# Fires in Southern California area.



## Ayame (Nov 16, 2008)

So, you likely don't know this, but there are some severe fires in southern California right now, in several different locations.  It's all over the news here, but it's not the most major event in the world, so I don't know if you guys had any idea.  It's not that important that you do, but it's an interesting topic in my opinion.   (I'm not in any danger where I live; the fires are inland from here, but I can see ominous smoke clouds in the distance.)
I know a lot of these fire outbreaks seem to happen here, but I'm kind of worried for all TCoDians in the area.  People are evacuating like mad, abandoning their homes, pretty much leaving them to be torched.  It would be a mad scrabble to save important things and drive off...
I hope the few TCoDians who happen to live near to the fires are safe.  D:
Sorry for making this topic, but I can't get the story out of my head, due to watching the news for a while and getting the images of flames burned into my head, watching people's homes get destroyed.  I didn't start this topic to warn people...
Well, anyways, discuss.


----------



## Philly (Nov 16, 2008)

I for one in New York have heard about it.  But that's because I go to the NY Times Website.


----------



## Ayame (Nov 16, 2008)

iphillip1 said:


> I for one in New York have heard about it.  But that's because I go to the NY Times Website.

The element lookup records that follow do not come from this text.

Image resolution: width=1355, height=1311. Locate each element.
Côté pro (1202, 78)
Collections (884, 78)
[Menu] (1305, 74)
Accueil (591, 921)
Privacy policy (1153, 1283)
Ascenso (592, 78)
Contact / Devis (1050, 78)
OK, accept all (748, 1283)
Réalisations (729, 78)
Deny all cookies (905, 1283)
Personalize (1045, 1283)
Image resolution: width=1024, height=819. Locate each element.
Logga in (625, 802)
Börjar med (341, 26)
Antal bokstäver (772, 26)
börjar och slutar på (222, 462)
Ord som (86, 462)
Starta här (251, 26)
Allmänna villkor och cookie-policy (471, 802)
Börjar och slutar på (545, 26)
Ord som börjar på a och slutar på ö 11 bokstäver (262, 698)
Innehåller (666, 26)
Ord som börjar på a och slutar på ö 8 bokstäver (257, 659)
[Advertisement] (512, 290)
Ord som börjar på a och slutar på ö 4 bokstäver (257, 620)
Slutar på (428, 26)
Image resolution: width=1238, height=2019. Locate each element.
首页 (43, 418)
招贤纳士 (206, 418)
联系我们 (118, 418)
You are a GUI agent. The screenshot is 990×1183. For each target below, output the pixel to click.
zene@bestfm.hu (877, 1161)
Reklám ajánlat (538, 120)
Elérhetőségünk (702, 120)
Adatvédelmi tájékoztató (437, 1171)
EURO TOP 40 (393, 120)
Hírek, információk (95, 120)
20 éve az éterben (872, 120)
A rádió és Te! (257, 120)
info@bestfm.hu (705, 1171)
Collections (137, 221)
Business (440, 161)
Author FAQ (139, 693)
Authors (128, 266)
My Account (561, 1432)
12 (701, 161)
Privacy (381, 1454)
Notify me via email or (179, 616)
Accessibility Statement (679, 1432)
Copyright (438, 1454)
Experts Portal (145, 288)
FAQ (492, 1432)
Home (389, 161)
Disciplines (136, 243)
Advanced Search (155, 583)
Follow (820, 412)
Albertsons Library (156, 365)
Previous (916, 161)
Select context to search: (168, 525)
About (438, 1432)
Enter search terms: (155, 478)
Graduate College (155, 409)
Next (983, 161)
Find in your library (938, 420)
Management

It's good to stay informed.  I'm just sad because it threatens so many homes, and the firefighters are tirelessly toiling...


----------



## Zora of Termina (Nov 16, 2008)

ack I know someone in that area
I hope he's OK... ; ;
Then again I'm talking to him right now so I'm assuming he's fine. :/

But still, that sucks.


----------



## Ayame (Nov 16, 2008)

Zora of Termina said:


> ack I know someone in that area
> I hope he's OK... ; ;
> Then again I'm talking to him right now so I'm assuming he's fine. :/
> 
> But still, that sucks.


If he were threatened he would be being ordered out, though the fires usually go on for days.  The wind conditions and low humidity are practically inviting the fire over.


----------



## Alexi (Nov 16, 2008)

Eh. I saw that earlier. I live in almost-southern Cali, so it probably won't affect me directly. But damn, all those people. T_T


----------



## Vladimir Putin's LJ (Nov 16, 2008)

You got fires in November? Weird. I do hope no one dies or gets badly injured, though I'm sure a lot of houses will get destroyed.
We usually have a Fire Season in Portugal. Around June-July-August the party starts and at the beginning of November you can be sure we have nearly no forests left. Pyromaniacs and careless smokers/campers uggh


----------



## Retsu (Nov 16, 2008)

It's nature's revenge for Prop 8.


----------



## EvilCrazyMonkey (Nov 17, 2008)

retsu i wanted to post that :P

anyway, I'm guessing it's a much bigger issue now because it was on the news tonight.
this does happen frequently, and I've always felt sorry for those who have to leave their homes.


----------



## o_O (Nov 17, 2008)

Retsu said:


> It's nature's revenge for Prop 8.


Oh I wish D:
I had a small fire about 10 miles from my house, and it was close to my aunt's summer home. But it was extinguished before it got to any homes, so that's good. But the fires are coming really fast and starting inland instead of the mountains this year :/
And its because of the Santa Ana Winds. The sky was pink and orange last year because of it.


----------



## Eclipse (Nov 17, 2008)

Yeah, the nearest place in that fire is like only a mile or twoaway from my house. fdjkafjdsajf. God, the smog and the ash is really annoying my allergy-inffected body. ;_;


----------